Ich bin überzeugt: Wir arbeiten eine vergangene Epoche unserer Kirche auf. Heute blieben die Strategien der Täter, mit denen sie ihre Verbrechen anbahnen und wiederholt begehen konnten, nicht mehr unbemerkt und ohne Konsequenzen.
Wir anerkennen die Zuständigkeit der staatlichen Justiz und zeigen heute Beschuldigungen konsequent an. Im Anschluss an staatliche Rechtsprechung werden auch die kirchlichen juristischen Organe aktiv.
Unsere Präventionsmaßnahmen, unsere Interventionsregeln und die Veränderung unseres Bewusstseins über die verheerenden Folgen sexueller Gewalt können heute solche Verbrechen und ihre Vertuschung in unserer Kirche viel besser verhindern als in der Vergangenheit.

**Zeigedaten zu Screenshots und Dokumenten**:
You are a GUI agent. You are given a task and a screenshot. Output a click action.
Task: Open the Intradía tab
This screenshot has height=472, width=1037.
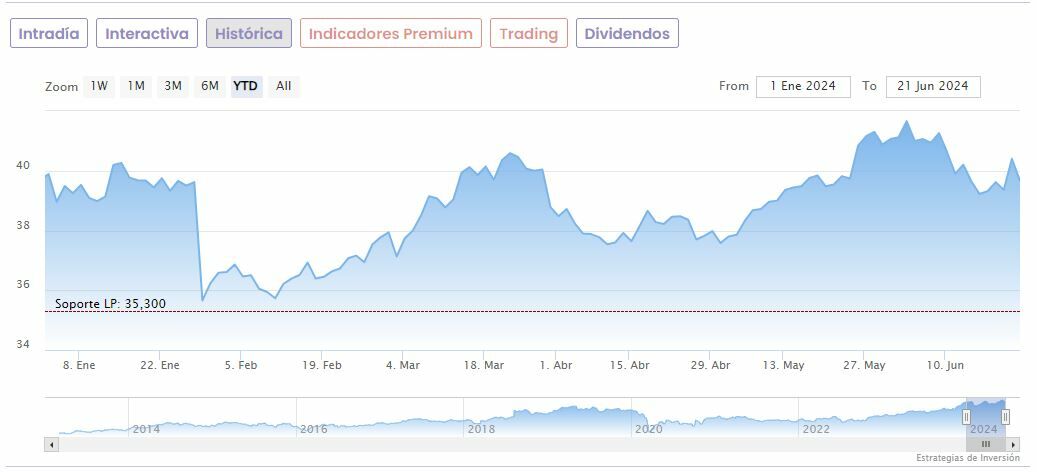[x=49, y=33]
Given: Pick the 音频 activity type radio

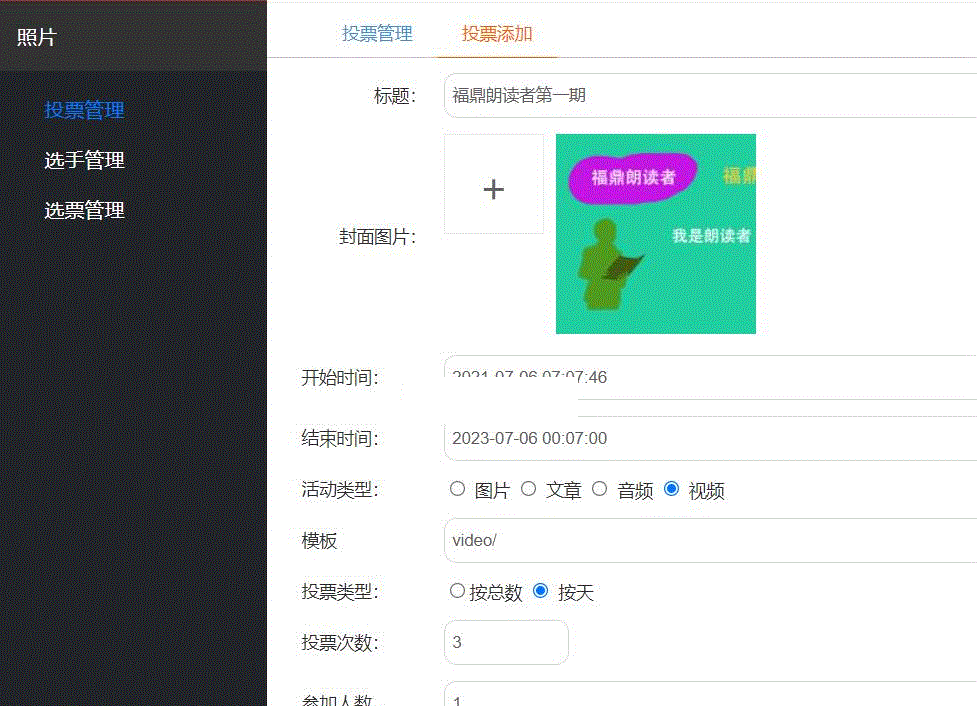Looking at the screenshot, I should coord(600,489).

**Aufgaben**:
• A. Prüfe für jede der folgenden Aussagen, ob sie mit dem Text über sexuelle Gewalt in der Kirche übereinstimmt, und antworte jeweils mit Ja oder Nein samt den entscheidenden Worten des Textes im genauen Wortlaut: (i) Beschuldigungen werden heute konsequent angezeigt. (ii) Die kirchlichen juristischen Organe werden vor der staatlichen Rechtsprechung aktiv. (iii) Solche Verbrechen lassen sich heute besser verhindern als früher.
• B. Setze den Text über sexuelle Gewalt in der Kirche nach seinem letzten Satz fort.
Die Datensätze stehen in keinem Zusammenhang mit dem Text über sexuelle Gewalt in der Kirche.

**Antworten**:
• A.
(i) Ja: „zeigen heute Beschuldigungen konsequent an“
(ii) Nein: „Im Anschluss an staatliche Rechtsprechung werden auch die kirchlichen juristischen Organe aktiv.“
(iii) Ja: „viel besser verhindern als in der Vergangenheit“

• B.
Wir alle dürfen aber nicht aufhören, wachsam zu sein: Sexueller Missbrauch an Minderjährigen und Schutzbefohlenen muss überall verhindert und angezeigt werden. Um dieses Bewusstsein zu stärken und zu vertiefen, bedarf es der weiteren Aufarbeitung der belasteten Vergangenheit. Von uns allen. Als Bischof übernehme ich die Verantwortung dafür.
Vielen Dank für Ihre Aufmerksamkeit!